Pauline Fairclough 

Kovacic/Norris

Royal Northern College of Music, Manchester
  
  


"Dancing on a volcano" was Alban Berg's grim comment on the festivities at the Munich carnival on the night the Berlin Reichstag burned. The Royal Northern College of Music's two-week festival representing Viennese musical life between 1890-1938 has taken Berg's insight as its cue, embracing a vast spectrum of music from cabaret to Schoenberg's late serial works. This final concert featured works by pupils of Schoenberg, including pieces by obscure figures such as Nikos Skalkottas and Leopold Spinner.

Played badly, these are works that sound dry and difficult. But violinist Ernst Kovacic has this music in his blood, and he embraced it with a warm familiarity. The result was that, though nearly all the pieces were written according to Schoenberg's notoriously restrictive system of composition, none of them sounded as if they were. There can be no higher praise than that.

Spinner's Violin Sonata was the only piece that failed to make an impact. It is an adaptation of Webern's style, but whereas Webern's delicate, spacious lines distil expansive romantic gestures into the briefest of phrases, Spinner's music is disorientatingly atomised and disconnected. Webern's own Four Pieces came as a revelation: after the Spinner and Schoenberg's late Phantasy, they sounded luxuriantly romantic. Yet even Schoenberg's Phantasy had conservative depths beneath its modernistic surface.
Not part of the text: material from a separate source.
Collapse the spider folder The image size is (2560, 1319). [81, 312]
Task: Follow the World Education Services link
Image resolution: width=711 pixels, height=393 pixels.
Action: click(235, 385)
David Owen Norris's shading of the piano's abstract gestures and tremolos made the piece's 19th-century roots startlingly clear.

Framing the concert was Skalkottas's First Sonatina and Hans Eisler's Reisesonata. Both works are a balancing act between the alien and the familiar characteristics of this music. Eisler's slow movement hovers continually on the border of romanticism, while Skalkottas juxtaposes tonal strangeness with dance rhythms in Kurt Weill's twisted cabaret style. It was fascinating stuff, and Norris's and Kovacic's charisma brought this music to life so convincingly that we would happily have listened to another hour's worth.